Work order: After finding the line containing "Task: Click the" below, please output that line and each following one through the line containing "Viewport: 717px width, 382px height.", exactly as written.

The data:

◇ ◇ ◇ ◇ ◇ ◇ ◇

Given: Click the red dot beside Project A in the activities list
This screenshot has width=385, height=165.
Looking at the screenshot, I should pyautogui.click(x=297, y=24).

◇ ◇ ◇ ◇ ◇ ◇ ◇

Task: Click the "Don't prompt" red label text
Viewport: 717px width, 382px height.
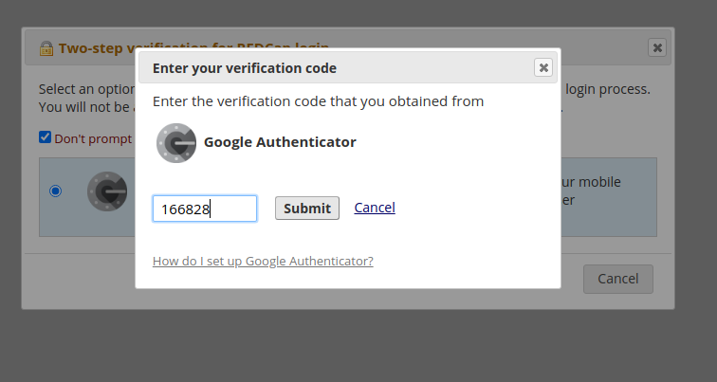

◇ ◇ ◇ ◇ ◇ ◇ ◇

Solution below:
Task: Click the "Don't prompt" red label text
Viewport: 717px width, 382px height.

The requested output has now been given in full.